* **Task prompt**: Reproduce every entry exactly as given.

* **The data**:

---

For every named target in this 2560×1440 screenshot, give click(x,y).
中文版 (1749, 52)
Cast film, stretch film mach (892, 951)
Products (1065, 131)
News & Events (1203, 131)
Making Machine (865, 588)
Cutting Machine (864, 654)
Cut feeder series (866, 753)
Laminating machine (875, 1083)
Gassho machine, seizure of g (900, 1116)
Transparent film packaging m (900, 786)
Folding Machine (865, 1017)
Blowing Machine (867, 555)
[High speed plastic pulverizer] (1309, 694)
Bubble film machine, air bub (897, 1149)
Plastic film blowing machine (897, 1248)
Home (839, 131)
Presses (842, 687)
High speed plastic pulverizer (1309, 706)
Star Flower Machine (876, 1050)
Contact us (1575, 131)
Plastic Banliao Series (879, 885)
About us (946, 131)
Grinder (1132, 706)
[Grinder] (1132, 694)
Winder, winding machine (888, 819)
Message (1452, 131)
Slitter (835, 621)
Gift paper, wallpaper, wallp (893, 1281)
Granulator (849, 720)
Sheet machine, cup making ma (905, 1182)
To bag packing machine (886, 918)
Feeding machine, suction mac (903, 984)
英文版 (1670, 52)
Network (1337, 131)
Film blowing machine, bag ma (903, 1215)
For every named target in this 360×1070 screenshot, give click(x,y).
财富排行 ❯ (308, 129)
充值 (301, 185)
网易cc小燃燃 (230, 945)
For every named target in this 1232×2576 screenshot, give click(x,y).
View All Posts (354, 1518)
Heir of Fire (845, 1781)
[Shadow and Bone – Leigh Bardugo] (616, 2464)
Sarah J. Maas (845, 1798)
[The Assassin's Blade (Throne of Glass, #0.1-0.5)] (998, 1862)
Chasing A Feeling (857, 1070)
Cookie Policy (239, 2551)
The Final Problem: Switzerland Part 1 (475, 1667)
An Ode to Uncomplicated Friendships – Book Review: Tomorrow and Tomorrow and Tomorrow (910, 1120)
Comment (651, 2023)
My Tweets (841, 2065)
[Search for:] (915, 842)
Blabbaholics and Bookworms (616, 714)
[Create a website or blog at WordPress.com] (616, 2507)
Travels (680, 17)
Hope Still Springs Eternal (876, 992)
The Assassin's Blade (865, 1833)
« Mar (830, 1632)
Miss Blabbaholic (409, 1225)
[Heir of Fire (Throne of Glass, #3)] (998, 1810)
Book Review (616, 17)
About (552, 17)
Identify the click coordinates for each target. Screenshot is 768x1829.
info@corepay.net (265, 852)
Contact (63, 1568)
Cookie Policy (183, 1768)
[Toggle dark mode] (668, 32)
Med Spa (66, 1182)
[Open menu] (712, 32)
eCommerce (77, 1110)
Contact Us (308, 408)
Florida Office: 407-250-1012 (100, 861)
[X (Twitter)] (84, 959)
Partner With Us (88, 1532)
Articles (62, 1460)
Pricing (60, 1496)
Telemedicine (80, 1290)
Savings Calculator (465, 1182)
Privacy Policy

---

* **Task output**:
For every named target in this 2560×1440 screenshot, give click(x,y).
中文版 (1749, 52)
Cast film, stretch film mach (892, 951)
Products (1065, 131)
News & Events (1203, 131)
Making Machine (865, 588)
Cutting Machine (864, 654)
Cut feeder series (866, 753)
Laminating machine (875, 1083)
Gassho machine, seizure of g (900, 1116)
Transparent film packaging m (900, 786)
Folding Machine (865, 1017)
Blowing Machine (867, 555)
[High speed plastic pulverizer] (1309, 694)
Bubble film machine, air bub (897, 1149)
Plastic film blowing machine (897, 1248)
Home (839, 131)
Presses (842, 687)
High speed plastic pulverizer (1309, 706)
Star Flower Machine (876, 1050)
Contact us (1575, 131)
Plastic Banliao Series (879, 885)
About us (946, 131)
Grinder (1132, 706)
[Grinder] (1132, 694)
Winder, winding machine (888, 819)
Message (1452, 131)
Slitter (835, 621)
Gift paper, wallpaper, wallp (893, 1281)
Granulator (849, 720)
Sheet machine, cup making ma (905, 1182)
To bag packing machine (886, 918)
Feeding machine, suction mac (903, 984)
英文版 (1670, 52)
Network (1337, 131)
Film blowing machine, bag ma (903, 1215)
For every named target in this 360×1070 screenshot, give click(x,y).
财富排行 ❯ (308, 129)
充值 (301, 185)
网易cc小燃燃 (230, 945)
For every named target in this 1232×2576 screenshot, give click(x,y).
View All Posts (354, 1518)
Heir of Fire (845, 1781)
[Shadow and Bone – Leigh Bardugo] (616, 2464)
Sarah J. Maas (845, 1798)
[The Assassin's Blade (Throne of Glass, #0.1-0.5)] (998, 1862)
Chasing A Feeling (857, 1070)
Cookie Policy (239, 2551)
The Final Problem: Switzerland Part 1 (475, 1667)
An Ode to Uncomplicated Friendships – Book Review: Tomorrow and Tomorrow and Tomorrow (910, 1120)
Comment (651, 2023)
My Tweets (841, 2065)
[Search for:] (915, 842)
Blabbaholics and Bookworms (616, 714)
[Create a website or blog at WordPress.com] (616, 2507)
Travels (680, 17)
Hope Still Springs Eternal (876, 992)
The Assassin's Blade (865, 1833)
« Mar (830, 1632)
Miss Blabbaholic (409, 1225)
[Heir of Fire (Throne of Glass, #3)] (998, 1810)
Book Review (616, 17)
About (552, 17)
Identify the click coordinates for each target. Screenshot is 768x1829.
info@corepay.net (265, 852)
Contact (63, 1568)
Cookie Policy (183, 1768)
[Toggle dark mode] (668, 32)
Med Spa (66, 1182)
[Open menu] (712, 32)
eCommerce (77, 1110)
Contact Us (308, 408)
Florida Office: 407-250-1012 (100, 861)
[X (Twitter)] (84, 959)
Partner With Us (88, 1532)
Articles (62, 1460)
Pricing (60, 1496)
Telemedicine (80, 1290)
Savings Calculator (465, 1182)
Privacy Policy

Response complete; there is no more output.